My brother just brought one of those and is doing a roast in it on Xmas day. My roast is actually for boxing day as that's when my wife's family all get together. I know the coals are probably better. It I already have the BBQ and would rather use that.


----------



## Maheel (28/11/11)

Truman said:


> Some awesome ideas there guys. Can you still get good crackling from those boneless rolled loin pork?
> Also where abouts do you put the foil smoke bag, in the drip tray??
> 
> Thanks again.



it's a fair bit harder to but still do-able .... it depends on how the butcher strings it if they use the net type thing then no you cannot really get crackle easily.

if they do old school strings you can but not all over, where the strings are tight it sort of pulls in to form a crease and may not crackle up as well 
some butchers also just wrap and tie the string "around" the loin where older school butchers use a needle and go through as well as around 

some people buy a extra piece of pork skin and crackle that up separate in the oven / grill and then use boneless pork for easy carving

i like boned pork for easy carving... but the crackle is an issue..

once a long time ago on a far away planet i used to be a butcher :icon_cheers: 

# IMO most imported pork goes into "champagne" style ham and bacon making, most local butchers use fresh aussie pork but it (pork) is a lot more popular at xmas and some may be selling defrosted imported stuff..


----------



## Malted (28/11/11)

Truman said:


> Some awesome ideas there guys.
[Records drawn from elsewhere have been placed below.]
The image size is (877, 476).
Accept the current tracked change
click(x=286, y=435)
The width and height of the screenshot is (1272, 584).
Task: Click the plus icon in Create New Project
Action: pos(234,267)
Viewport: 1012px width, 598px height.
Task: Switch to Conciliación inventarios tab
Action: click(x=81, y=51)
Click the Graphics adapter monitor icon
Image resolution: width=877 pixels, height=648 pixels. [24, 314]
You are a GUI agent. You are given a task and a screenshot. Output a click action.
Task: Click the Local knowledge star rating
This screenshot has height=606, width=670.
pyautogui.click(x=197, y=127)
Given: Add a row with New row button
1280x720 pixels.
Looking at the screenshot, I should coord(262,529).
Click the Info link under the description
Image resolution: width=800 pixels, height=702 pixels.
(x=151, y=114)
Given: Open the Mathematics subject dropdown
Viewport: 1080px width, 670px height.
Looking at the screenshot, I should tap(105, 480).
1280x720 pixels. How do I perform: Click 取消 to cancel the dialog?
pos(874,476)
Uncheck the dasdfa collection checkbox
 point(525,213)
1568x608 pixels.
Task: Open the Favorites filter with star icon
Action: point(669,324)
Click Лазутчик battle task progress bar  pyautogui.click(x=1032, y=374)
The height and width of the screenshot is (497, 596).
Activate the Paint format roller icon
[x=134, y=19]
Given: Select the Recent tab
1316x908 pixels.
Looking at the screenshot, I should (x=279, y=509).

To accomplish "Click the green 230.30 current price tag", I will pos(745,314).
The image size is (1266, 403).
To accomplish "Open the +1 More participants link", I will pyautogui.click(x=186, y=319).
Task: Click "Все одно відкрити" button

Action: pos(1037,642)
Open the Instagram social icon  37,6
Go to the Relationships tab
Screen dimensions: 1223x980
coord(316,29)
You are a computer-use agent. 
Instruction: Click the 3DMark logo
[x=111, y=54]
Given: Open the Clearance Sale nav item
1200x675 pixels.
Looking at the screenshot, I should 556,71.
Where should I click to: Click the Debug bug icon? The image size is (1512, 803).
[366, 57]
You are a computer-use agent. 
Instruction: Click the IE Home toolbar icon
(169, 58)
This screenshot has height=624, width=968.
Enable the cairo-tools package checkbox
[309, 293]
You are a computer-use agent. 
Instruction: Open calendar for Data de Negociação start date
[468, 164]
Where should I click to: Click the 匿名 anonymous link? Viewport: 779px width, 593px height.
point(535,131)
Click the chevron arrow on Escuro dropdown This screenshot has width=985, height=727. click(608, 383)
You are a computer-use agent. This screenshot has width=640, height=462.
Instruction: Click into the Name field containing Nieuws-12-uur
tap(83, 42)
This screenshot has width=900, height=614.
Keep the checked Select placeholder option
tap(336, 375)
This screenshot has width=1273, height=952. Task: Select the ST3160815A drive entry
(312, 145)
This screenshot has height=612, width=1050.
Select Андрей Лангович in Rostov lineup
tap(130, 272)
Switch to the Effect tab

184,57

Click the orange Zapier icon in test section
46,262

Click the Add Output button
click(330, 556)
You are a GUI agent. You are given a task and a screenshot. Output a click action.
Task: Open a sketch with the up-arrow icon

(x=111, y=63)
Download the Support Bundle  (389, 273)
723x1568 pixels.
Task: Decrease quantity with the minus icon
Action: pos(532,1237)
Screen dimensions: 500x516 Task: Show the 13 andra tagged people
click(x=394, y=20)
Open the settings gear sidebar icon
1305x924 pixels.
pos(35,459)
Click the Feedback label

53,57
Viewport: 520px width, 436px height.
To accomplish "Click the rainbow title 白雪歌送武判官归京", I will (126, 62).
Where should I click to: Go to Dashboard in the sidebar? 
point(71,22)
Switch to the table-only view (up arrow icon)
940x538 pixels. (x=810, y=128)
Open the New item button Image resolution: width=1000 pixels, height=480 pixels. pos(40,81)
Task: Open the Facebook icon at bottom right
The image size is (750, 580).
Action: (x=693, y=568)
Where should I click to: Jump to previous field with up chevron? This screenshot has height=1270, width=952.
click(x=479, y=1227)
Can you still get good crackling from those boneless rolled loin pork?
> Also where abouts do you put the foil smoke bag, in the drip tray??
> 
> Thanks again.


Yes you can get crackling from rolled loin - it has fat and skin... 
to paraphrase the excellent advice given by others, leave in fridge uncovered for 24 hrs before so the skin can dry out. If no cuts in skin, cut it. Rub salt into the cuts. 

No, smoke bag does not go into the drip tray, it would get too wet from the fat and thus wouldn't smoke. Put it somewhere it is going to get hot. I'd even put it in before the meat and once it 'starts' smoking, then add the meat. Not too many tiny holes in the smoke bag, less is more. 

Rays Outdoors, BBQ's Galore - these sorts of places will sell all sorts of smoking stuff. You could buy a cast iron box for use as a smoker (I have one) but seriously, the foil pouch is a winner. I like the extruded smoking pellets, they look like hop pellets - hey now there's an idea owrthy or a test.... 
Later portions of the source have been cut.